The aim of the ASSASSINN project was to develop a multifunctional cell that would optimise both the quality and time of assembly processes. In particular, assembly processes that occur during the construction of an aircraft fuselage. Technology such as artificial intelligence, augmented reality, mixed reality and collaborative robotics have been integrated into the cell.
The methodology for developing the cell consisted of defining use cases that represent assembly processes in the construction of a fuselage. The use cases have been sequentially defined and implemented.
The first case involved the assembly of intercostal parts. First, the operator must uninstall the intercostal part, then apply sealant to the part and, once the intercostal part is ready, reinstall it on the fuselage. First, a module called activity manager was developed, which controls the different components of the cell and the status of the assembly process. The following modules were then developed:
- A mixed reality application to assist the operator. The application shows the operator the assembly instructions and, using holograms, where to install the intercostal part. The operator communicates with the cell via this application.
- An automatic application of sealant. When the operator places the intercostal part on a table, the cell identifies its position using an area scanner and applies the sealant using a robotic arm.
- A quality inspection system. Using a linear scanner guided by the robotic arm, the quality of the sealant that has been applied is analysed and in case of errors, rework is carried out.
In the second use case, an augmented reality system was developed to assist the operator during cable assembly. The application provides the operator with all the information needed to perform each assembly step. In some cases, after the step has been performed, artificial intelligence algorithms are run to identify whether the step has been performed correctly. Mainly, to identify if the correct cable has been inserted in the correct hole of the connector.

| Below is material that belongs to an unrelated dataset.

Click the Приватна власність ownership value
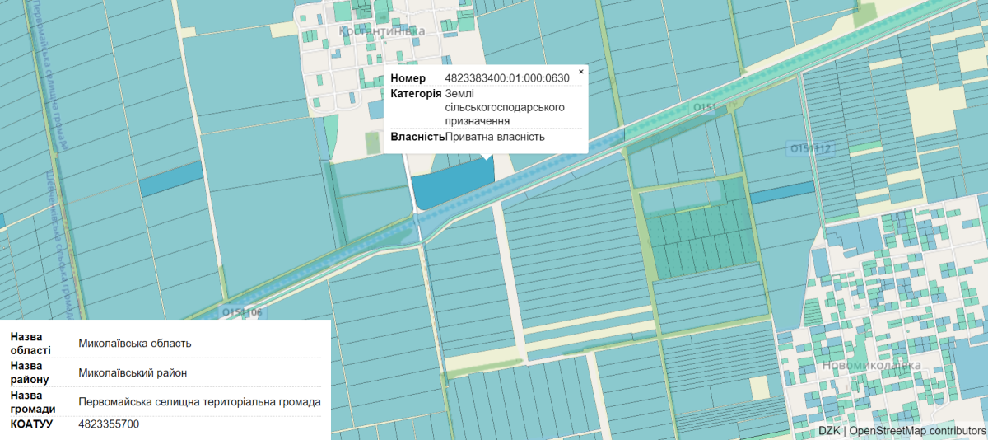Screen dimensions: 988x440 coord(495,136)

The next use case involved the installation of structural parts as brackets on the fuselage. The operator is assisted with a mixed reality application similar to the one developed in the first use case. Once all the parts have been assembled, the operator using a collaborative robot and an area scanner reconstructs all the assembly area. An algorithm checks if all parts have been assembled correctly, if not, it informs the operator of the errors for repair.

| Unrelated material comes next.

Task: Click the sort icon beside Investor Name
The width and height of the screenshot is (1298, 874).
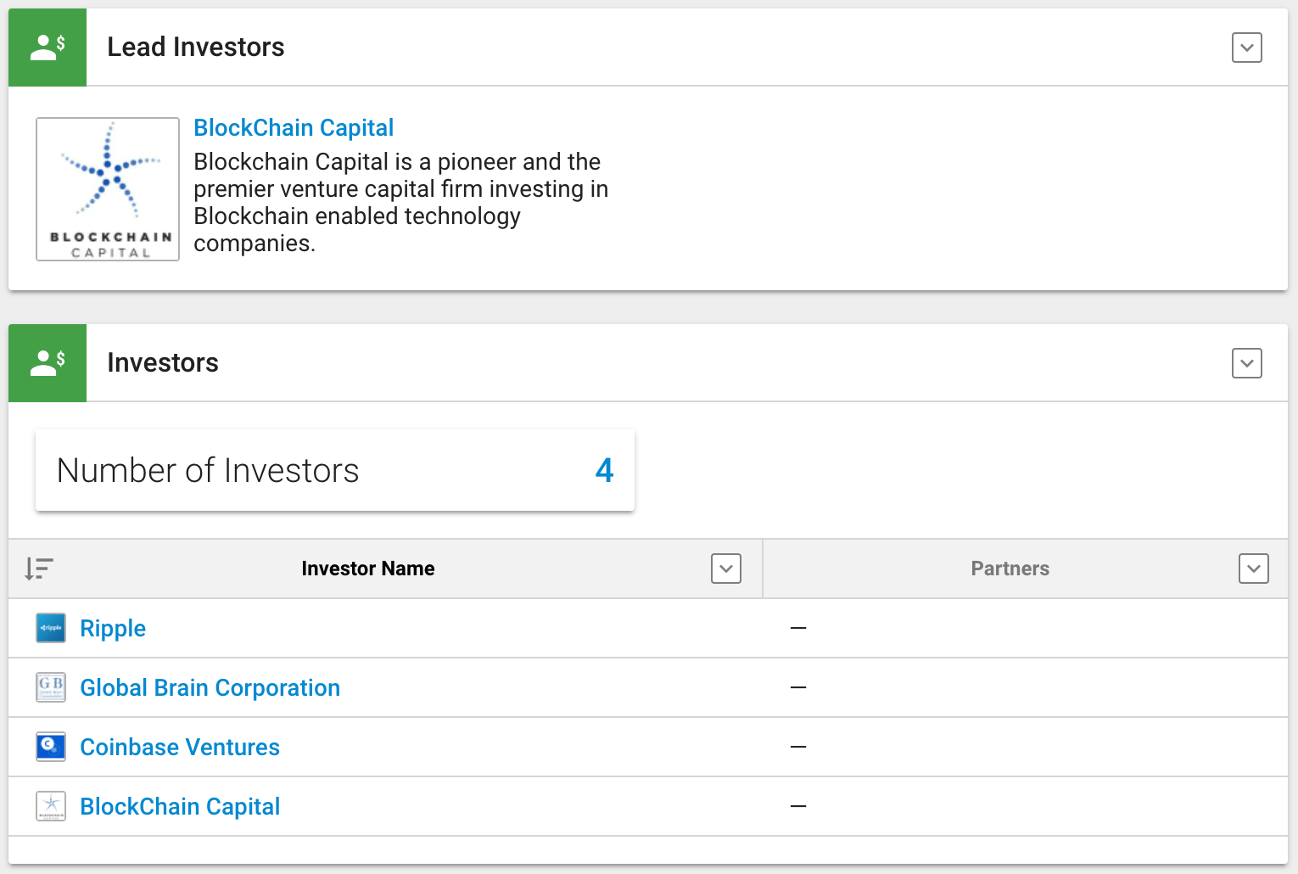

Also, a feasibility evaluation to study the use of AI for automatic FOD recognition was carried. Two approaches, NERF (Neural Radiance Fields) and OLN(Object Localizer Network), have been considered to address the issue. Each has a different approach: the first one tries to find the differences between 2 images and the second one tries to learn what the foreign objects are.
After developing each use case, they have been validated at Topic Manager Plant.
Various dissemination tasks have been carried out during the project, mainly its dissemination in social networks and press. As a result of the work carried out, four articles have been published in open access journals and it is expected to publish other results the next months.